Смех людоеда - Пьер Пежю
Шрифт:
Интервал:
Закладка:
Юнг отходит к окну. Его белые волосы словно вбирают в себя весь свет. Он, должно быть, видит сейчас покидающие Краманецк серо-зеленые солдатские колонны, всех этих людей, уходящих на восток, навстречу смерти. По привычке ли проповедовать или стараясь подготовить Лафонтена к худшему, он начинает вещать:
— Ах, Herr Doktor, вам следует знать, что Господь не может в полную силу проявиться в нас, перед тем нас не разрушив! Вот это и есть Крест! Истинное страдание, истинная мука! Внутреннее разрушение… Наш великий Мартин Лютер объясняет это лучше, чем я… Он говорит в проповеди, что мы все настолько глупы и настолько самодовольны, что не желаем принимать никаких страданий, кроме тех, какие выбрали сами. И обличает нашу дерзость! Мы все равно что предписываем Господу меру Его деяний. А ведь Господь желает действовать в нас, лишь нас поражая. Понимаете, Herr Doktor? Спасение станет возможным лишь тогда, когда будут сломлены наша дерзость и наш ум. Подумайте об этом, Herr Doktor!
Внезапный порыв угас, и Юнг медленно поворачивается. Лафонтен успевает заметить отвратительную самодовольную улыбку и жест заговорщика, обращенный не иначе, как к Богу. Он снова напрягается. До чего же ему хочется выбросить этого святого человека за окно! Контраст между тем, что он только что услышал, и тем, что сам пытался записывать ночь за ночью, был настолько резким, что он смог бы еще какое-то время любить свой дневник.
Как можно при таких обстоятельствах говорить о Боге? Лафонтен давным-давно жил с убежденностью, с почти физическим ощущением его отсутствия. Если бы непременно надо было что-то о Боге сказать — что бы он, Лафонтен, сказал? И тут ему вспомнились слова одного тяжелораненого, истекавшего кровью среди других умирающих: «Знаете, доктор, — прошептал он, — вот если бы я был всемогущим Богом, бессмертным Богом, мне попросту было бы стыдно — достаточно было бы увидеть, что происходит с людьми вроде меня и все остальное. Думаю, я вернулся бы в свое Творение, я весь бы съежился, я бы совсем исчез, да, я сдох бы от стыда!» Отличный урок теологии.

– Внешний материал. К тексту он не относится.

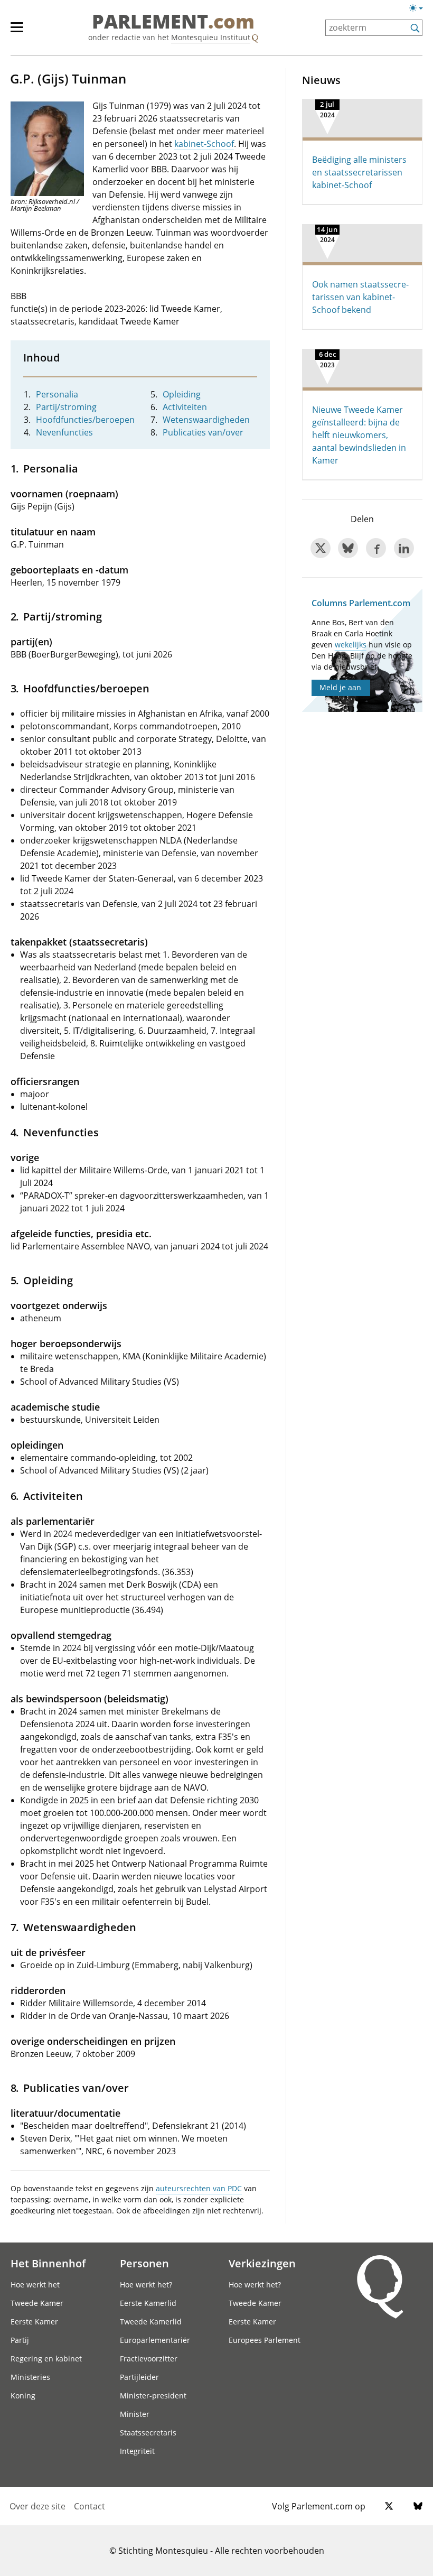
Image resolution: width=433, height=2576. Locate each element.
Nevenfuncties (64, 432)
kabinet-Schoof (204, 144)
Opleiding (182, 394)
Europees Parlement (264, 2340)
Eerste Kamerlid (148, 2303)
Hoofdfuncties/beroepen (85, 419)
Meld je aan (340, 687)
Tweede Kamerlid (151, 2321)
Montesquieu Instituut (210, 37)
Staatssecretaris (148, 2432)
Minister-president (153, 2395)
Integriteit (137, 2451)
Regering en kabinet (46, 2358)
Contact (89, 2506)
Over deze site (37, 2506)
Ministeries (30, 2377)
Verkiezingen (262, 2263)
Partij (20, 2340)
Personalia (57, 394)
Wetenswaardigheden (206, 419)
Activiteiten (185, 407)
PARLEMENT (173, 22)
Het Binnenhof (48, 2263)
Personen (144, 2263)
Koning (23, 2395)
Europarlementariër (155, 2340)
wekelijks (350, 645)
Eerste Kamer (34, 2321)
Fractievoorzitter (148, 2358)
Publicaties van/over (203, 432)
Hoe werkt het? (146, 2285)
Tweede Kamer (37, 2303)
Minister (134, 2414)
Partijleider (139, 2377)
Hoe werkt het (35, 2285)
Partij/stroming (66, 407)
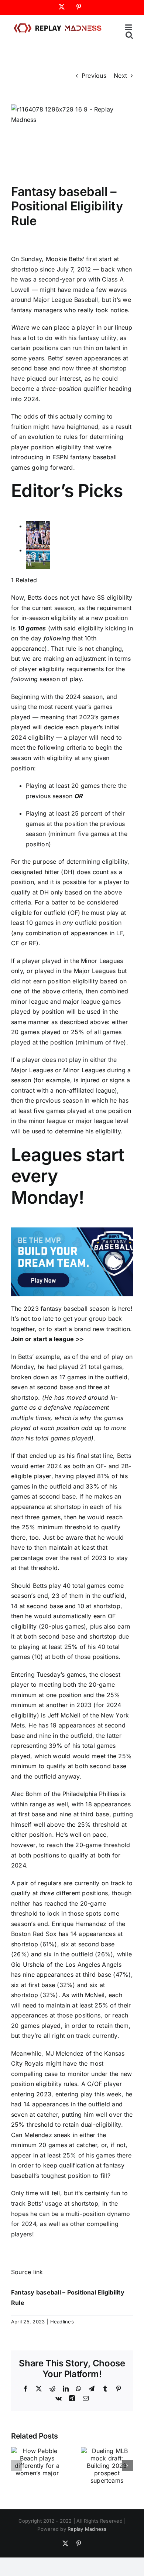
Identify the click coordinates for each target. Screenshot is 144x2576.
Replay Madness (87, 2529)
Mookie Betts (64, 259)
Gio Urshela (28, 1964)
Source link (27, 2272)
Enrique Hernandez (79, 1923)
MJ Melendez (64, 2053)
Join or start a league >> (47, 1339)
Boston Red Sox (33, 1933)
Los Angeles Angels (93, 1964)
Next (120, 75)
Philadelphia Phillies (90, 1793)
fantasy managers (36, 310)
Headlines (62, 2322)
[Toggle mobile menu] (129, 27)
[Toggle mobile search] (129, 35)
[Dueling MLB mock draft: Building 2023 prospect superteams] (107, 2451)
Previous (94, 75)
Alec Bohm (26, 1793)
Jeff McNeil (64, 1715)
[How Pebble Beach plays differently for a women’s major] (37, 2451)
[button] (16, 2465)
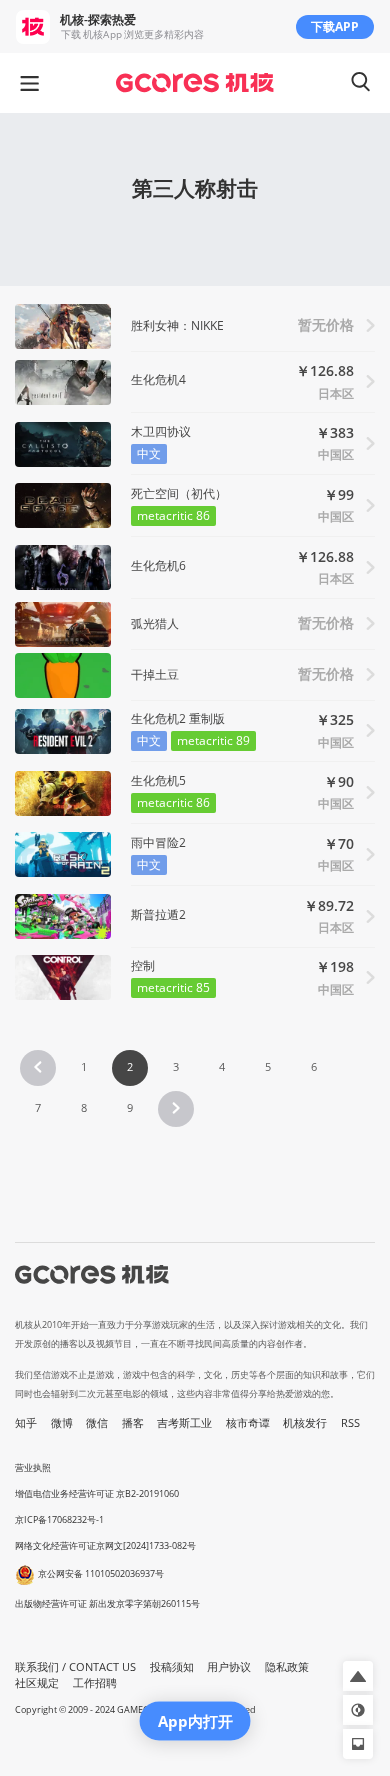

Лафонтен знает, что, если бы ему пришлось вернуться к своему дневнику, он написал бы нечто близкое к этому яростному Символу веры: «Да, мир — всего лишь усилие, которое Бог, ужаснувшийся собственному творению, совершает, стремясь уничтожить себя самою… Мир со всем, что в нем делается, — лишь самоубийственная судорога Бога, который старается еще больше испортить свое мерзкое произведение, разрушить свою божественность. Всю эту грязь развел Господь, пытаясь со всем покончить. Но конца нет! Вот что я думаю. Если бы Господу, несмотря ни на что, удалось бы уничтожить самого себя, мрак не воцарился бы. От вещей, от существ, от мыслей продолжал бы исходить странный свет. Повсюду вспыхивали бы дрожащие, ненужные проблески. Повсюду были бы равноценные и неясные вещи».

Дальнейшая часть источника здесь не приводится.